## Selected extract:
27th September 2012
It has been a while since I’ve posted, as I have been rather busy lately. To celebrate my current lack of business, I’m going to attempt to break down one of the most complicated and nuanced albums that I know. Godspeed, myself.
Music is a curious thing, as far as quality goes. There are people, like Justin Bieber and Nickelback, who make music that sells millions, but seems to be hated by almost everyone at the same time. Even I enjoy a nice jab at whoever is the current pop-music king or queen, but at the end of the day those people provide entertainment for millions of people. I can’t objectively say that the music is bad. Everyone looks for and finds something different in music, so when I’m writing my reviews I try to keep an open mind on things.
At the same time, I like to see humanity in music. When I’m listening to a song, I enjoy the riffs and the grooves and the choruses, but what I’m really looking for is a little window into the mind of the person or people that are making the music. My favorite albums, songs, and artists are usually the ones that make me feel like I know them when I listen to their music. With all this being said, I would say that Remedy Lane is the best album I’ve ever listened to, or at the very least, it’s the one I respect the most.

## Given material:

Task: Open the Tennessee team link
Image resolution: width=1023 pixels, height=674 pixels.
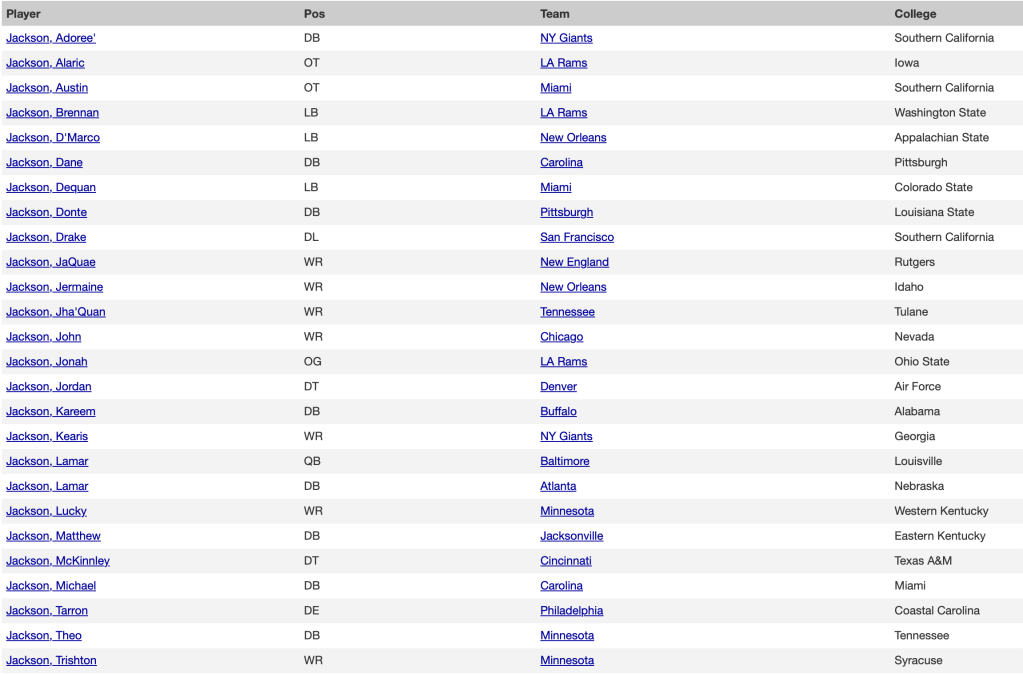Action: click(x=567, y=312)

## Exercise objective:
Return everything in the Remedy Lane post from "Music is a curious" down to "mind on things.". Work only from the Remedy Lane post, not from the data.

## Output below:
Music is a curious thing, as far as quality goes. There are people, like Justin Bieber and Nickelback, who make music that sells millions, but seems to be hated by almost everyone at the same time. Even I enjoy a nice jab at whoever is the current pop-music king or queen, but at the end of the day those people provide entertainment for millions of people. I can’t objectively say that the music is bad. Everyone looks for and finds something different in music, so when I’m writing my reviews I try to keep an open mind on things.